Jalal al-Din or Jalāl ad-Dīn (Persian: ; Tatar: Cäläletdin; Kazakh: Jäleläddin; Polish: Dżalal ad-Din) (1380–1412) was the Khan of the Golden Horde in 1411–1412. He was the son of Tokhtamysh, Khan of the Golden Horde until 1395, by Ṭaghāy Beg Khatun, the daughter of Ḥājjī Beg. He is also famous for his written history of the Mongol Empire. He is also known as the Green Sultan, a false etymology based on the apparent meaning of a Slavic rendition of his name, Zeleni Saltan.

Life 
After being dethroned by the beglerbeg Edigu and replaced with Tīmūr-Qutluq, Tokhtamysh had attempted to regain his throne with Lithuanian aid, but was defeated in 1399. He continued his resistance from Sibir until he was killed against Edigu in 1406. Tokhtamysh's sons, including Jalāl ad-Dīn, sought refuge at the court of the Grand Prince of Moscow, Vasilij I Dmitrievič, who refused to extradite them. During Edigu's attack on Moscow, Vasilij intended to use Tokhtamysh's sons to counterattack and undermine the enemy at its capital, Sarai.
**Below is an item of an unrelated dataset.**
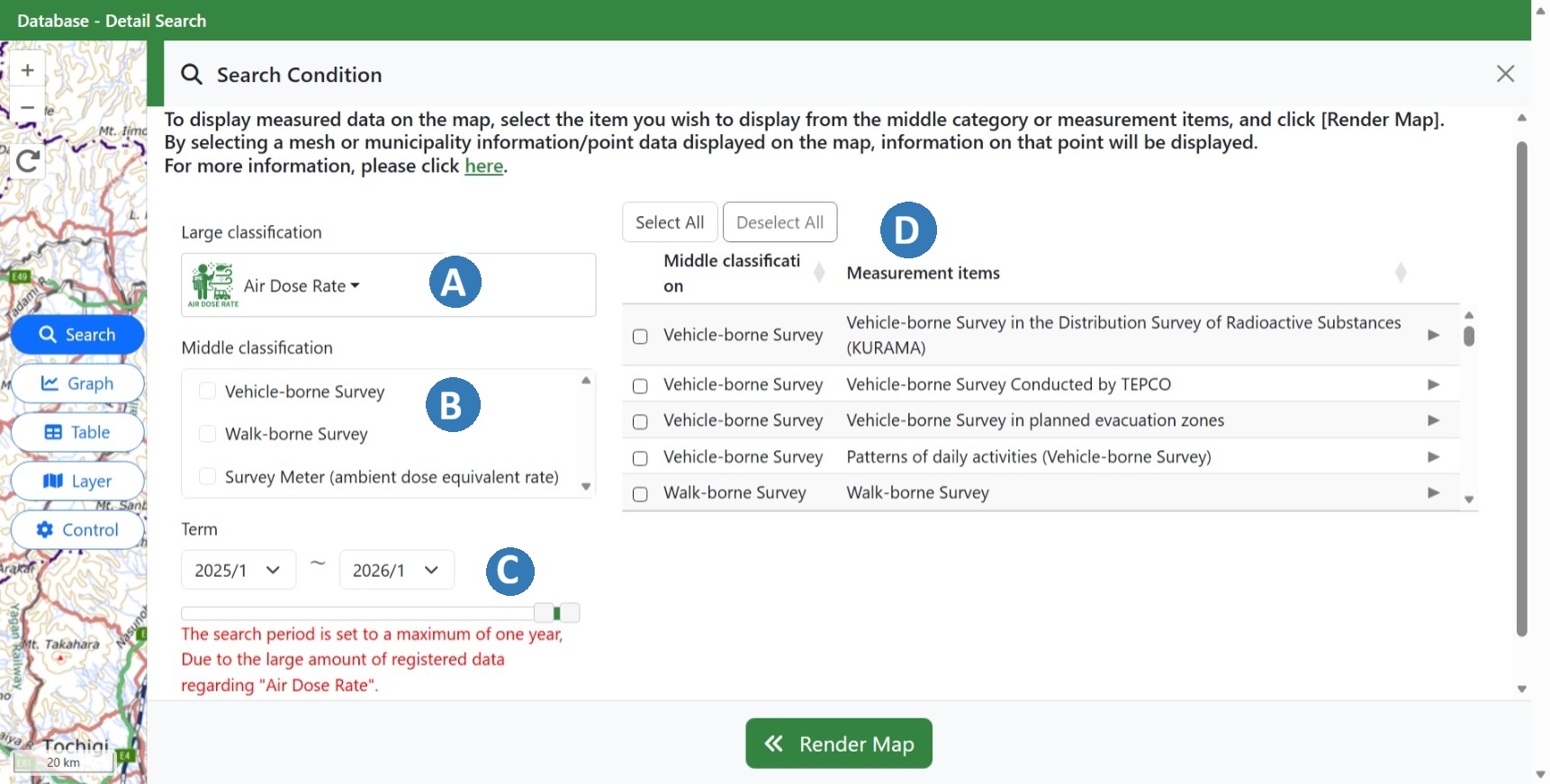Image resolution: width=1550 pixels, height=784 pixels.
Task: Tick the Walk-borne Survey measurement item row
Action: click(640, 494)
Indeed, one of Tokhtamysh's sons, Karīm Berdi succeeded in briefly driving out Edigu's khan Pūlād from the city in 1409. Edigu was forced to abandon his siege of Moscow to recover control of Sarai.
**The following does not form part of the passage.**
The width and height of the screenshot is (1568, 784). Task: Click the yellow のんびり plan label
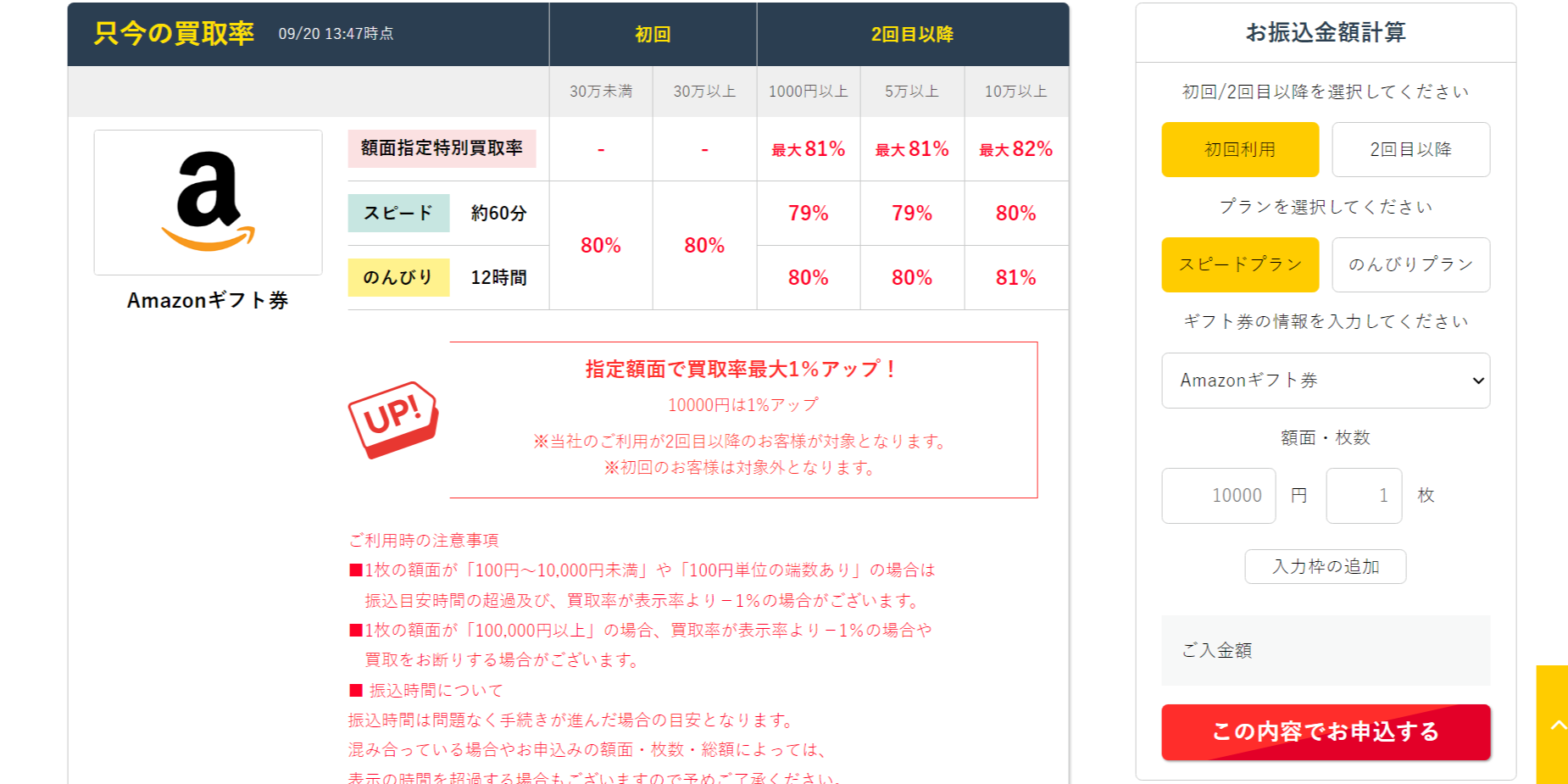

Subsequently, Jalāl ad-Dīn went to Lithuania, seeking support from the Lithuanian Grand Prince Vytautas. In 1410, he fought under Vytautas in the victorious Battle of Grunwald against the Teutonic Order. Jalāl ad-Dīn commanded a Mongol unit on the right wing of the Polish-Lithuanian forces.
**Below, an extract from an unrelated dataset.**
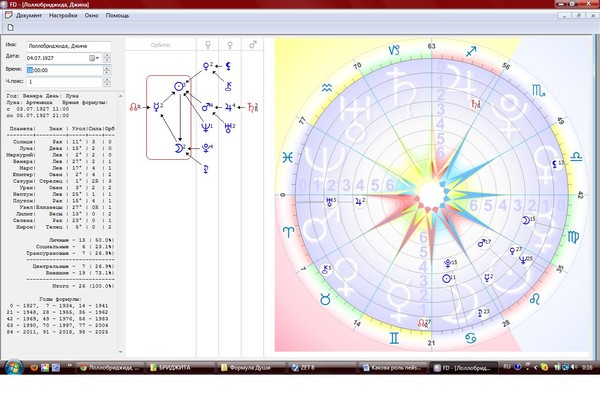Click the Mars symbol in the formula diagram
The image size is (600, 399).
click(x=207, y=107)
In unclear circumstances Jalāl ad-Dīn raided into the Golden Horde from Lithuania in 1411, killing in battle Edigu's khan, Pūlād, but was unable to establish himself in power at the time. Edigu made Pūlād's brother Tīmūr the new khan, but the latter harnessed a reaction against Edigu, causing him to flee to Khwarazm. As the new khan was preoccupied with Edigu in the east, Jalāl ad-Dīn and his brothers saw an opportunity to recover their father's throne. With Lithuanian support, the brothers raided into the Golden Horde in 1411, first seizing Crimea, then advancing on Sarai and driving out Tīmūr Khan. Jalāl ad-Dīn now became khan, and determined to eliminate Tīmūr, who had joined his own troops besieging Edigu in Khwarazm. Tīmūr commenced a march against Jalāl ad-Dīn, but saw much of his force desert to the enemy, and turned to flight. Jalāl ad-Dīn convinced Tīmūr's emir Ghāzān, married to one of Jalāl ad-Dīn's sisters, to murder the fugitive khan in late 1411 or early 1412.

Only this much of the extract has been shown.